394467 - Machine learning for reservoir inflow temperature prediction in water resources management models
Wednesday, June 6
4:00 PM - 5:30 PM
Location: Greenway IJ
Graduate Student Researcher
University of California Davis
John DeGeorge, Davis, CA – Resource Management Associates; Donald Smith, Davis, CA – Resource Management Associates; Stephen Andrews, Davis, CA – Resource Management Associates
A model predicting water temperatures in a river reach enables water resource managers to investigate various mechanisms for water temperature improvements through operational and structural measures. Traditional temperature models are physically based; given user described system characteristics (e.g., channel geometry, slope, flow, climate conditions), they use governing equations for heat conservation and fluid flow to predict water temperatures. On the other hand, machine-learning models use statistical techniques that generally run fast, when modeling a large or complex watershed for water quality, and require little expert intervention in calibrating or tweaking parameters. This study develops a random forest model, a tree based machine-learning algorithm, for hourly streamflow temperatures in some California basins, using meteorological and basin characteristics as the predictor variables.
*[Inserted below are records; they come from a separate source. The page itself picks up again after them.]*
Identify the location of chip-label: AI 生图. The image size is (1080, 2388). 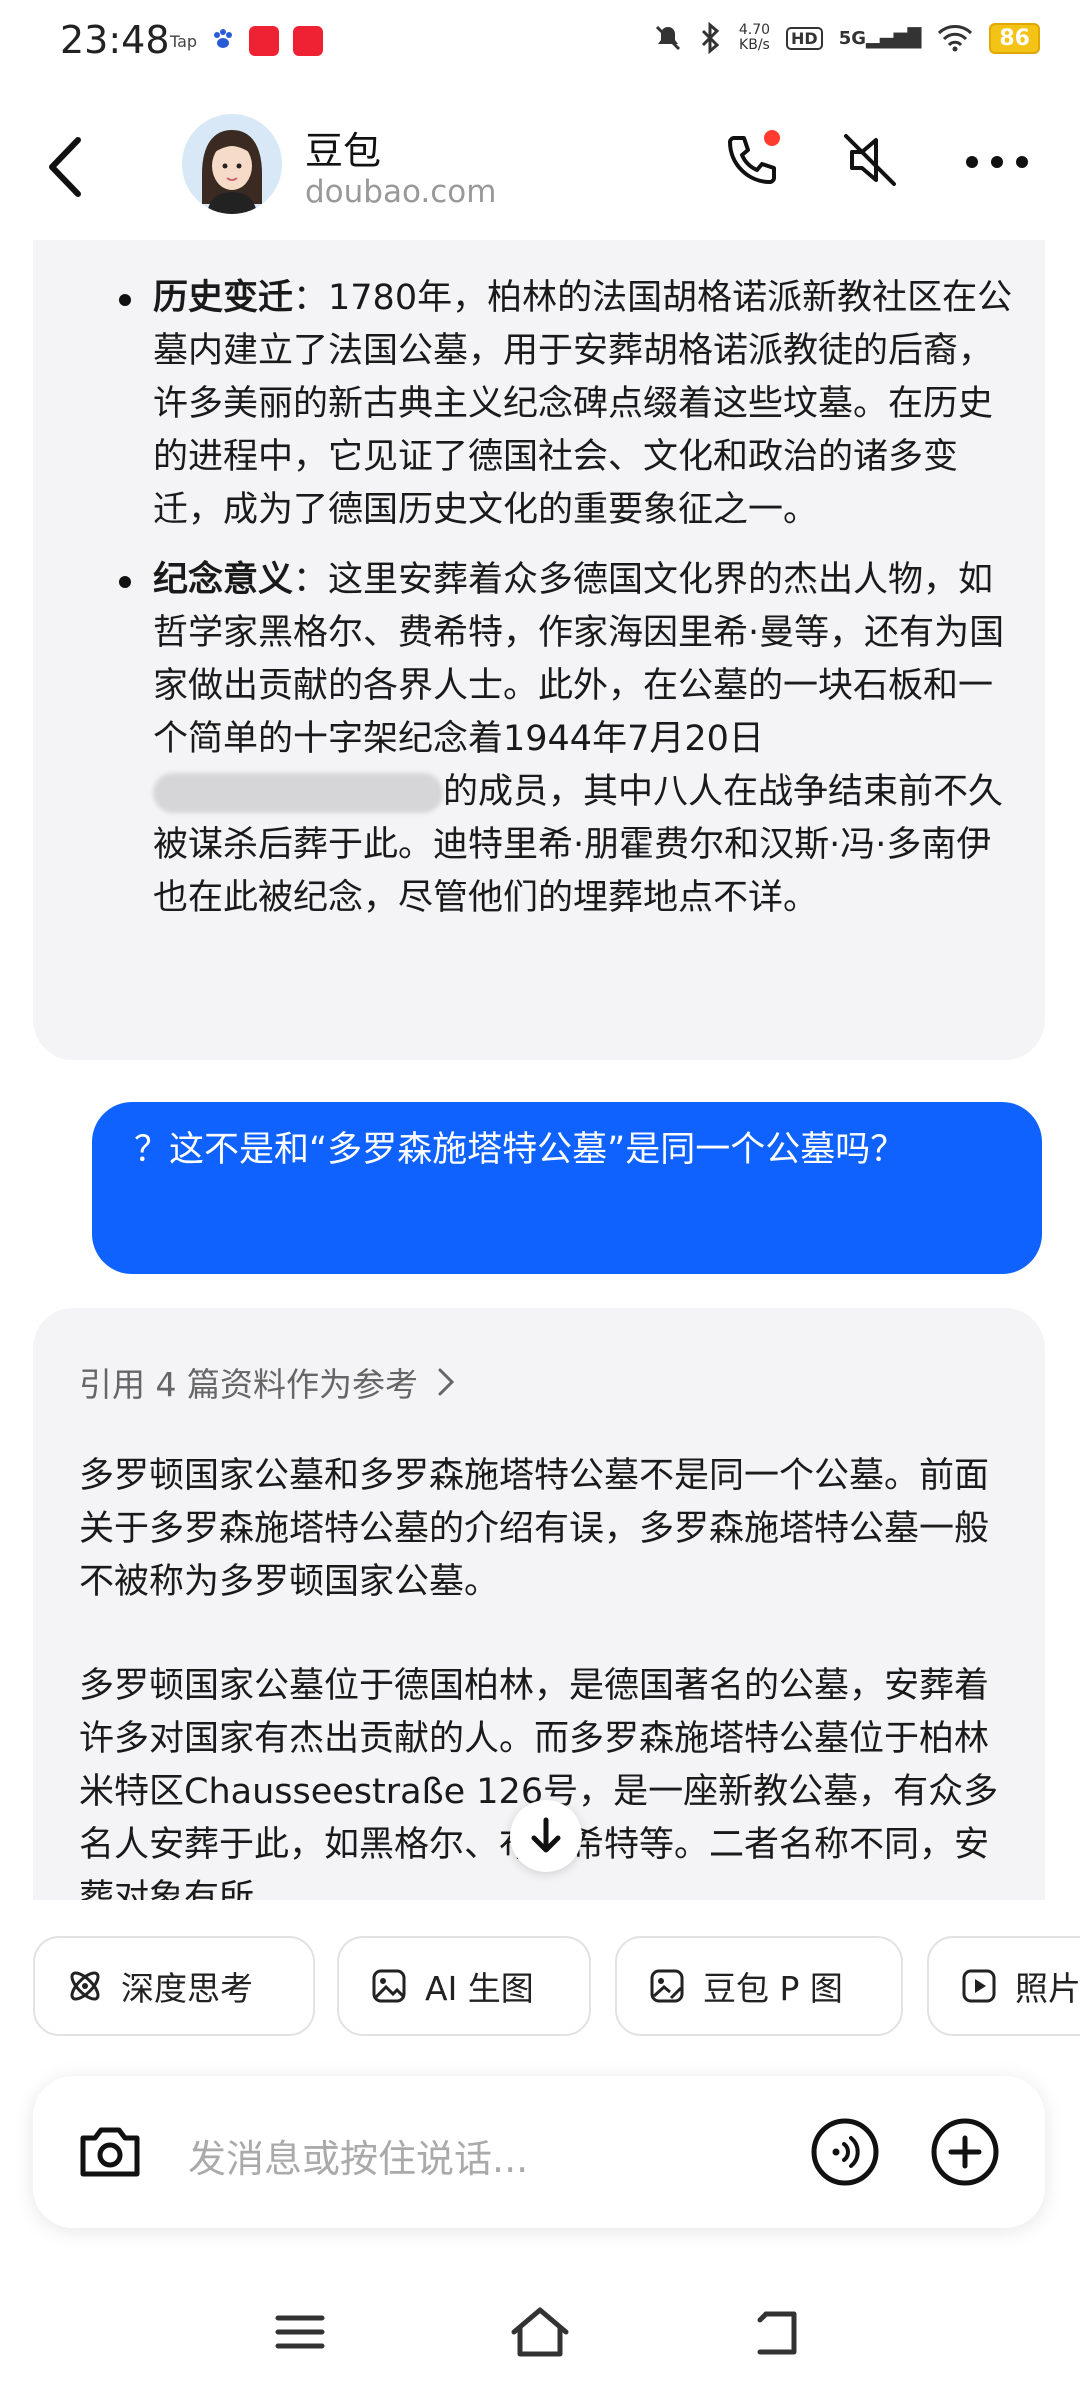
(480, 1988). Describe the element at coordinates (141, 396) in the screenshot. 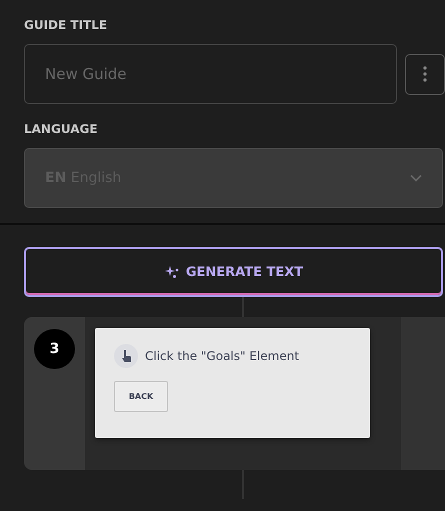

I see `back-button: BACK` at that location.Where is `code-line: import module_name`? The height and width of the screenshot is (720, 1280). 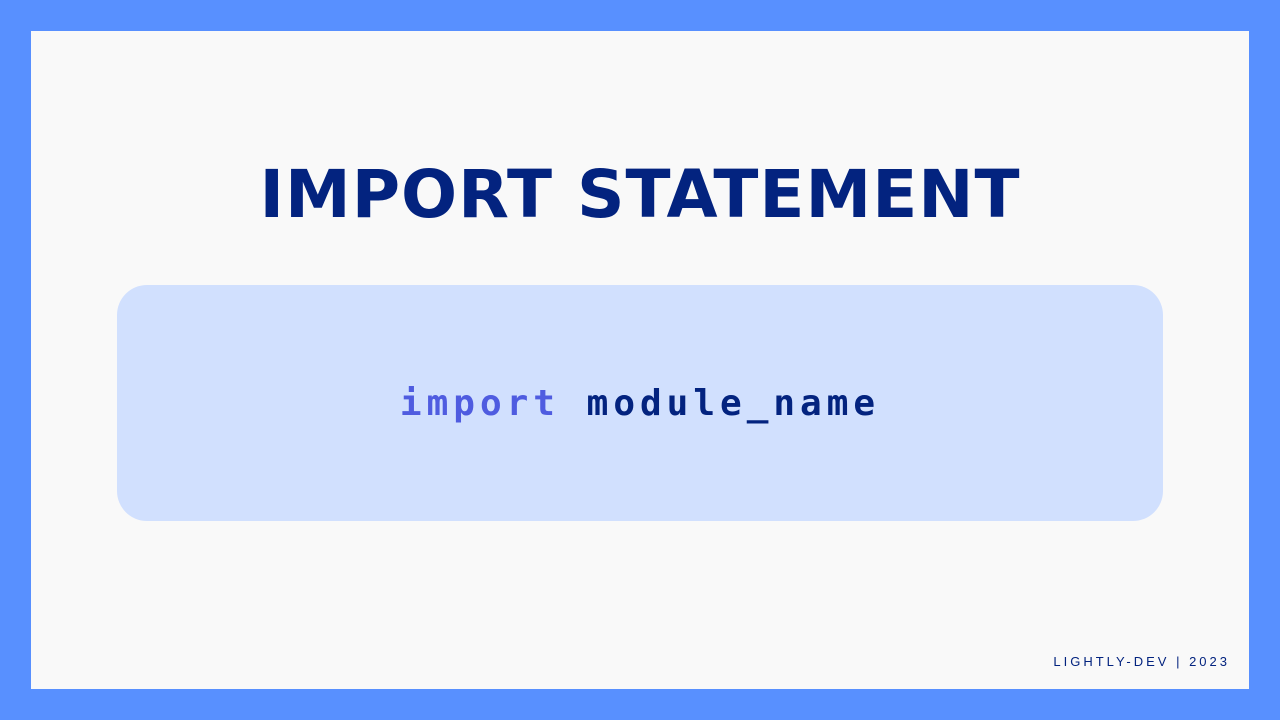
code-line: import module_name is located at coordinates (640, 404).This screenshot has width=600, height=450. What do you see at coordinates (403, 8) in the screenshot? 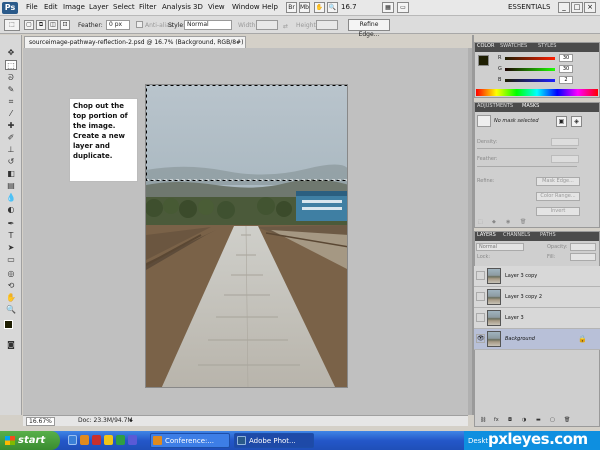
I see `screen-mode-icon: ▭` at bounding box center [403, 8].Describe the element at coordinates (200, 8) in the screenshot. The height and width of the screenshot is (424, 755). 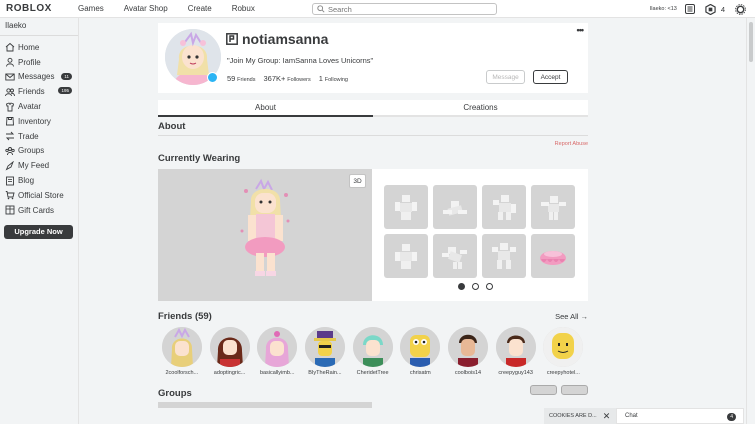
I see `nav-create: Create` at that location.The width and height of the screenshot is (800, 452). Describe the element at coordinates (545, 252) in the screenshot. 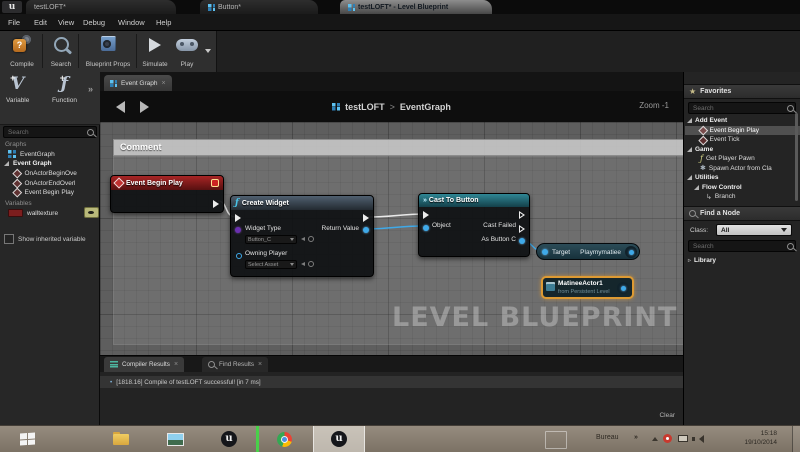

I see `target-pin` at that location.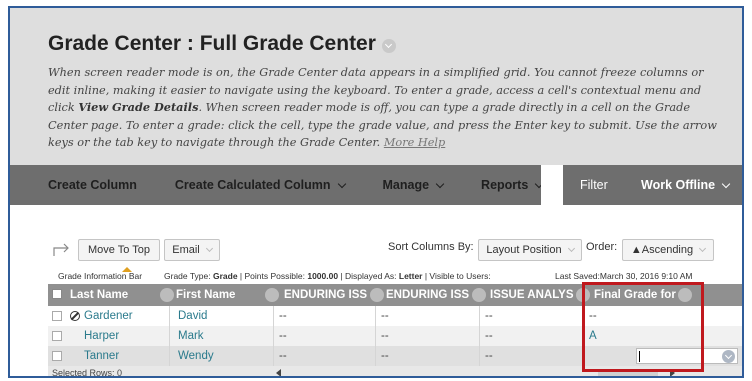 This screenshot has width=752, height=381. What do you see at coordinates (628, 372) in the screenshot?
I see `horizontal-scrollbar` at bounding box center [628, 372].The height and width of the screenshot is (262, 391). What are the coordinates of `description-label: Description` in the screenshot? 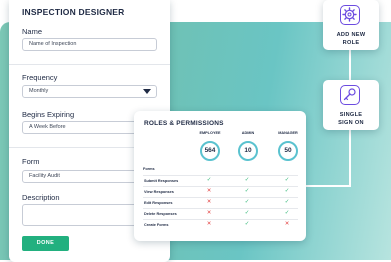 It's located at (41, 198).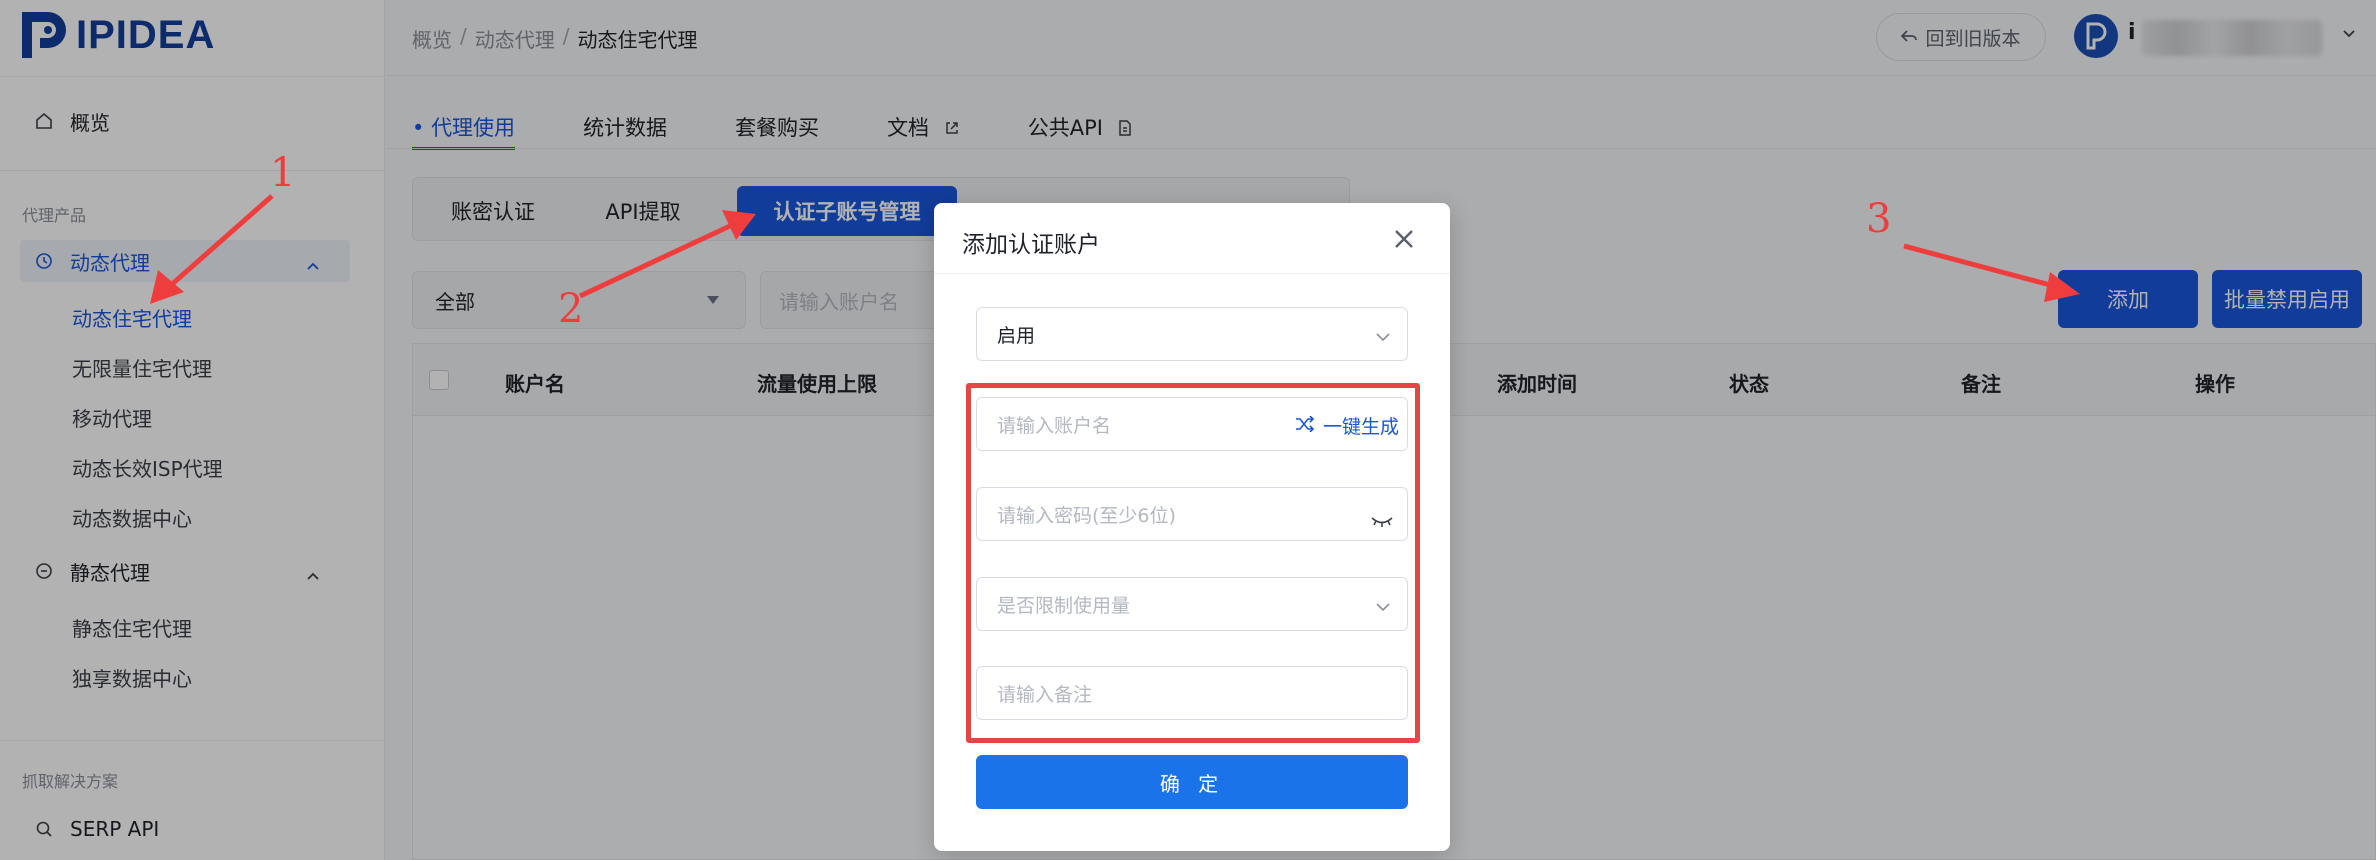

The model is trained on historical estimates of streamflow temperatures, and its uncertainty is determined using a cross-validation approach. The test error from this comparison reflects the model’s ability to capture the variations in temperature with 1-hour resolution. All predictor variables that contribute to modeling streamflow temperatures are ranked based on their relative importance (i.e. contribution to reducing the prediction errors). The model is also used to predict temperatures for a different river reach, which then serve as input into HEC-5Q, a reservoir water quality model developed by the Army Corp of Engineers. The output from HEC-5Q is benchmarked against traditional methods. The results of this study show the value of a machine learning approach to improve streamflow temperature prediction in California watersheds.